-- Begin Excerpt --

Member of the Chamber of Deputies
- In office 15 May 1933 – 15 May 1937
- Constituency: 9th Departamental Grouping
- In office 15 May 1926 – 15 May 1930
- Constituency: 10th Departamental Grouping

Personal details
- Born: 31 July 1886 Santiago, Chile
- Died: 2 May 1945 (aged 58) San Vicente de Tagua Tagua, Chile
- Party: Conservative Party
- Spouse: Inés Ruiz Correa

= Ignacio Aránguiz Cerda =

Chilean politician (1886–1945)

Ignacio Víctor Horacio Aránguiz Cerda (31 July 1886 – 2 May 1945) was a Chilean landowner and politician associated with the Conservative Party. He served as a deputy during the XXXVII Legislative Period of the National Congress of Chile.

-- End Excerpt --
-- Begin Data lines --

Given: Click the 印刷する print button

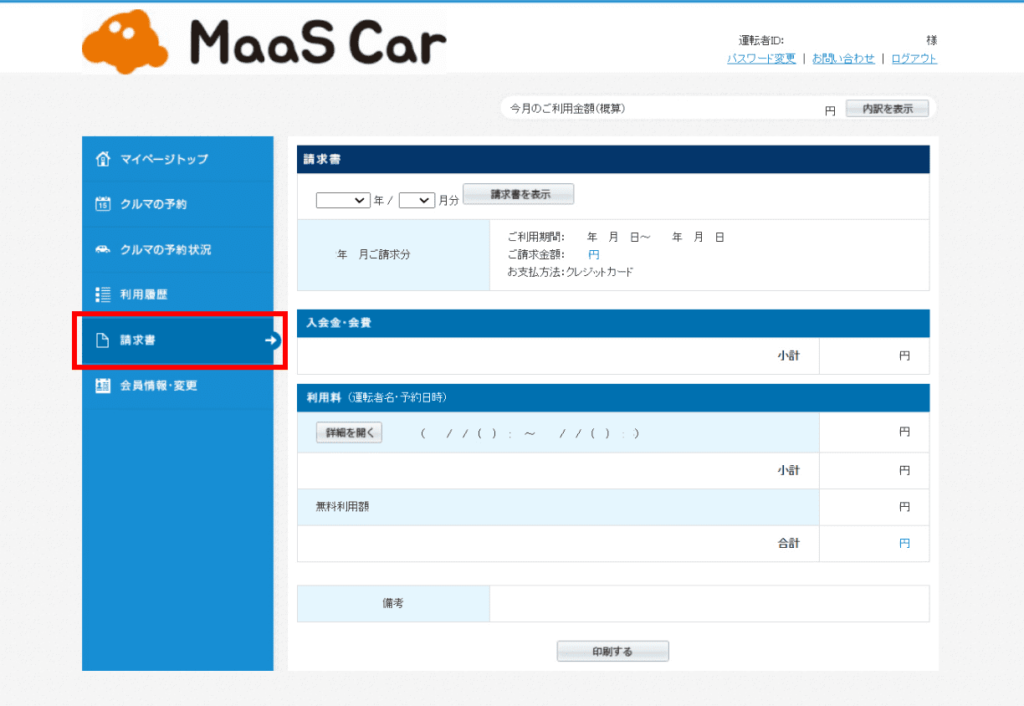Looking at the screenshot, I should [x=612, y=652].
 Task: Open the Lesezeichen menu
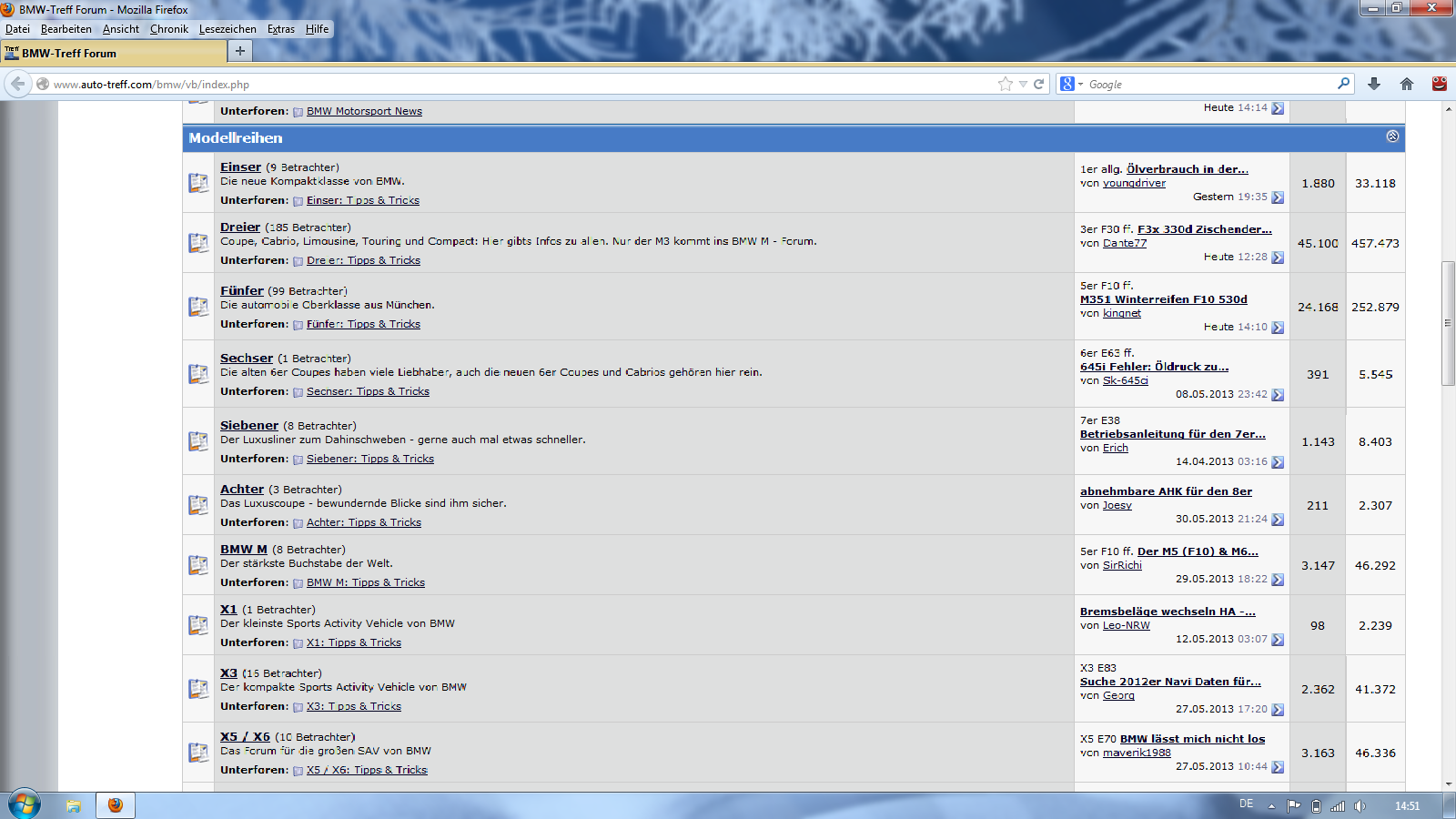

-- End Data lines --
-- Begin Data lines --

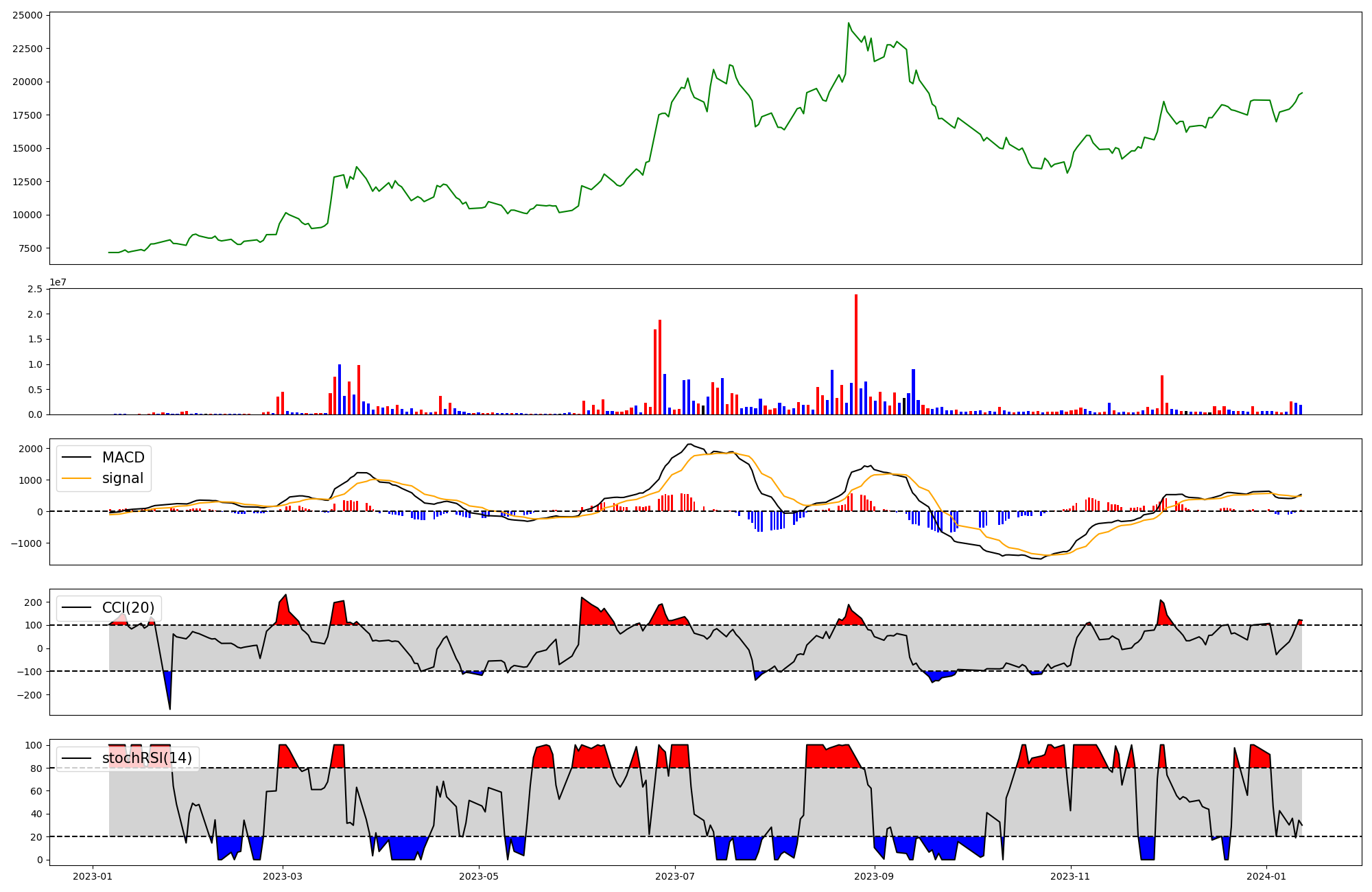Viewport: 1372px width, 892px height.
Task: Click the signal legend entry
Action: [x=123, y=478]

-- End Data lines --

What you will do:
1. In the Ignacio Aránguiz Cerda biography, rewrite the passage from "Ignacio Víctor Horacio" up to and including "Congress of Chile.", replacing "landowner" with "farmer".
2. Condense the paragraph of the Ignacio Aránguiz Cerda biography that begins "Ignacio Víctor Horacio Aránguiz Cerda (31 July 1886" into a shorter version that keeps its main facts.

The responses:
1.
Ignacio Víctor Horacio Aránguiz Cerda (31 July 1886 – 2 May 1945) was a Chilean farmer and politician associated with the Conservative Party. He served as a deputy during the XXXVII Legislative Period of the National Congress of Chile.

2. Ignacio Aránguiz Cerda (31 July 1886 – 2 May 1945) was a Chilean landowner and Conservative Party politician. He was a deputy in the XXXVII Legislative Period of Chile's National Congress.